Task to complete: Please reproduce everything from the first of the lines below down to the line containing "pyautogui.click(x=209, y=23)", including both of those lines, character for character.

Recorded data:
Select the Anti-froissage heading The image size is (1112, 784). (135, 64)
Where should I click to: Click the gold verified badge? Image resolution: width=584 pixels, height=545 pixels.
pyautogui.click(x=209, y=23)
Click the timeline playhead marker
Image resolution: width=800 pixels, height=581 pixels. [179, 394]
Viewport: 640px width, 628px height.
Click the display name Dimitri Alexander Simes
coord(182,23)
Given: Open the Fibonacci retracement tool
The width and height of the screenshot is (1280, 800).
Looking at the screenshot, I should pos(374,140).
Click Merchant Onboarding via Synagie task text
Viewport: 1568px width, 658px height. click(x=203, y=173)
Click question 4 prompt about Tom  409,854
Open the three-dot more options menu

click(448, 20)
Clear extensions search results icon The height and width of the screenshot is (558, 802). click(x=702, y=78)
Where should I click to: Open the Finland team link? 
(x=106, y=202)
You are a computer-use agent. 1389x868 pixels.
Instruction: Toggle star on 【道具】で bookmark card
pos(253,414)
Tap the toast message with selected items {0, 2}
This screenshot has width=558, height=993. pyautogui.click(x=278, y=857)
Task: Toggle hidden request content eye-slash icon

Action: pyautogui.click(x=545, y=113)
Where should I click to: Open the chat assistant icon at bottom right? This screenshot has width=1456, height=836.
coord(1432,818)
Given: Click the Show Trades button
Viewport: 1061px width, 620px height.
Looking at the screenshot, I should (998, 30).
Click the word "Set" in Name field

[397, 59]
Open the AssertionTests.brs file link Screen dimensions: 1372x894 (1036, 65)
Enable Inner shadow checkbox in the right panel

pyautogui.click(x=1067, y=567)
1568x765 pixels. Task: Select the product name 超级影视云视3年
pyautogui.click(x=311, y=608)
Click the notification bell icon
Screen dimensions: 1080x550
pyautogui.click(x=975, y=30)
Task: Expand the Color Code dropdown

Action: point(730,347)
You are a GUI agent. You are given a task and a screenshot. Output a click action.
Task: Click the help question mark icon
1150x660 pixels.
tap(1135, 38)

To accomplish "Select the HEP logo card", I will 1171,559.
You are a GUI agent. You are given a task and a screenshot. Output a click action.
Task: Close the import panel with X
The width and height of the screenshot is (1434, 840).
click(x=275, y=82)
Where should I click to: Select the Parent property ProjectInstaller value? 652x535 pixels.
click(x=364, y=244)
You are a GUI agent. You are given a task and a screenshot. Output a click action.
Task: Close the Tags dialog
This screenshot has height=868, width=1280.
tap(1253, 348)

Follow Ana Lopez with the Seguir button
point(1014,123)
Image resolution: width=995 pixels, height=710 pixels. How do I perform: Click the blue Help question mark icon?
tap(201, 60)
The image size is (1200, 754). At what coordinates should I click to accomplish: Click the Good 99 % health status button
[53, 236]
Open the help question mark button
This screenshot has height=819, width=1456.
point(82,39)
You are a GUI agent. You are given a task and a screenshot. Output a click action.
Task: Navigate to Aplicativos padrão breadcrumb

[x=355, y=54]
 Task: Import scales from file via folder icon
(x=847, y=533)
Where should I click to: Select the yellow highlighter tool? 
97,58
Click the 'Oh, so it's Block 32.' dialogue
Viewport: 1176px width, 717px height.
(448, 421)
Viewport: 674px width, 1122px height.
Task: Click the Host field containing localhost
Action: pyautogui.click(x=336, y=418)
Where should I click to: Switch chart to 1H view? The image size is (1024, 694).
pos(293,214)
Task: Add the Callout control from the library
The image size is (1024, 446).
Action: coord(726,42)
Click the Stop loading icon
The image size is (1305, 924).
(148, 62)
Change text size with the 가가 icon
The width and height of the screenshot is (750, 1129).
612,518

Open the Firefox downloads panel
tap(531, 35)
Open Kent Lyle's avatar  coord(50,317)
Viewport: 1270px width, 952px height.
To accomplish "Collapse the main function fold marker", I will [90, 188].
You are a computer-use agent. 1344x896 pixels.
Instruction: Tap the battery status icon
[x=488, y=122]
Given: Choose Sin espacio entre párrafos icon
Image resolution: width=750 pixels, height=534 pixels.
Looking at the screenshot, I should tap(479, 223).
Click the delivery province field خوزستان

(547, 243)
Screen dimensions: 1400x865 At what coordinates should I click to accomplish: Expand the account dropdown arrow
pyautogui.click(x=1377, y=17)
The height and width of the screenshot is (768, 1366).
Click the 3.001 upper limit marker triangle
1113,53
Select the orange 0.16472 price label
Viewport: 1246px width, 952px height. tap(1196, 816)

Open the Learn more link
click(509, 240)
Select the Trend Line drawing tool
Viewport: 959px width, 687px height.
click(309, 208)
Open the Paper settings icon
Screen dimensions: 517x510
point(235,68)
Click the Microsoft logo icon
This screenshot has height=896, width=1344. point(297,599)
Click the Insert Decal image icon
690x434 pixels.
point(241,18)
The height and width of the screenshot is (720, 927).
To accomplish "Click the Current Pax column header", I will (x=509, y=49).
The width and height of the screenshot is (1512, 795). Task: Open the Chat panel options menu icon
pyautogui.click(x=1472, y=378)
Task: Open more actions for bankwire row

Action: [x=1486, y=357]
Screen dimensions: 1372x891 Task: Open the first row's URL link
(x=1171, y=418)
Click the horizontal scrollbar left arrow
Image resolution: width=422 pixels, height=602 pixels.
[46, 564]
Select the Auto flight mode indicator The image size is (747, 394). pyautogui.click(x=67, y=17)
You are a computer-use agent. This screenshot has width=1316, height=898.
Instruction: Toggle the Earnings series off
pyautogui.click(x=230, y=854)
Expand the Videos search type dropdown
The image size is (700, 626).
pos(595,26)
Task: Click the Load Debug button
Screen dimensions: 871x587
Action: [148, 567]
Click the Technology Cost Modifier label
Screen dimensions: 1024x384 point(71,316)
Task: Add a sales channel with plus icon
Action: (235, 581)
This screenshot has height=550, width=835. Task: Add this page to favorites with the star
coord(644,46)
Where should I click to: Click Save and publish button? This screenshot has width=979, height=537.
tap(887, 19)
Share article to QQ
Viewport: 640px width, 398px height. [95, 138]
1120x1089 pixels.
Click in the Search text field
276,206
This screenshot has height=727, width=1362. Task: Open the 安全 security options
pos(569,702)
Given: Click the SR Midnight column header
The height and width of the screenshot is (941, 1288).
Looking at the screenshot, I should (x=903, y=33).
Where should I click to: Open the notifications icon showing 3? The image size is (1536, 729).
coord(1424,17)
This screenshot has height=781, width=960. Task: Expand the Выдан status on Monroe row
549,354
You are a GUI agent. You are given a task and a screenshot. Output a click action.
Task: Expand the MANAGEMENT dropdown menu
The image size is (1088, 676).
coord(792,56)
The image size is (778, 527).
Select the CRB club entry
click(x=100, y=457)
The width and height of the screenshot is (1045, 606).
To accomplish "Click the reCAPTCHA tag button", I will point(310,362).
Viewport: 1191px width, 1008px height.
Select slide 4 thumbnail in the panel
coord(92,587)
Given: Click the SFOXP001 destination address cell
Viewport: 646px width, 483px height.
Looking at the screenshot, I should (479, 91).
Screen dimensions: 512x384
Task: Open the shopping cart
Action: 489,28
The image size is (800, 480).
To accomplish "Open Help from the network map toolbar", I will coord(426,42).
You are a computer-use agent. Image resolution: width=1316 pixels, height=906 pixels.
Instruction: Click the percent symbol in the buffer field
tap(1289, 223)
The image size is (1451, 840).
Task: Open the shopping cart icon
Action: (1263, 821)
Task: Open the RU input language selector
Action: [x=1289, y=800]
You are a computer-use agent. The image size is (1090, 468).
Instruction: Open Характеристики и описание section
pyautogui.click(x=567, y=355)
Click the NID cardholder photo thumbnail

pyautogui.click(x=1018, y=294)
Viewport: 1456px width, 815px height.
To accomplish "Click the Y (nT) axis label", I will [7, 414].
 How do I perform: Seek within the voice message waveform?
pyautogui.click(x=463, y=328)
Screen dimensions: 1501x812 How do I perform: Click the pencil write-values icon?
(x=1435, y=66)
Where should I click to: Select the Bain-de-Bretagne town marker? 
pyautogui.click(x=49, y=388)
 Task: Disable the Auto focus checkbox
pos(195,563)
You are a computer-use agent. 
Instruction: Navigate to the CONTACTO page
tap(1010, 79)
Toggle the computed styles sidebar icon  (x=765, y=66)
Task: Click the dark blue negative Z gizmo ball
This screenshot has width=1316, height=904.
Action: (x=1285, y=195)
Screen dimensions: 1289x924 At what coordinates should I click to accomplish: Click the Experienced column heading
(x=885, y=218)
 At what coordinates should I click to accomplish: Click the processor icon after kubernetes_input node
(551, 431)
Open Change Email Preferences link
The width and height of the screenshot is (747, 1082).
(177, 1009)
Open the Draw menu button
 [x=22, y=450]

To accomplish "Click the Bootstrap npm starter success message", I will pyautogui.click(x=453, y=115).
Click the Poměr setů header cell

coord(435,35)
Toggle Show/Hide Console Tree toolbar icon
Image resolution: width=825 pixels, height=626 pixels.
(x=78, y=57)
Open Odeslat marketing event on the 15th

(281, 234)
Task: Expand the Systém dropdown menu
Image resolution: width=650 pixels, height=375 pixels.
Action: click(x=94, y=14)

The output:
Select the Anti-froissage heading The image size is (1112, 784). (135, 64)
Where should I click to: Click the gold verified badge? Image resolution: width=584 pixels, height=545 pixels.
pyautogui.click(x=209, y=23)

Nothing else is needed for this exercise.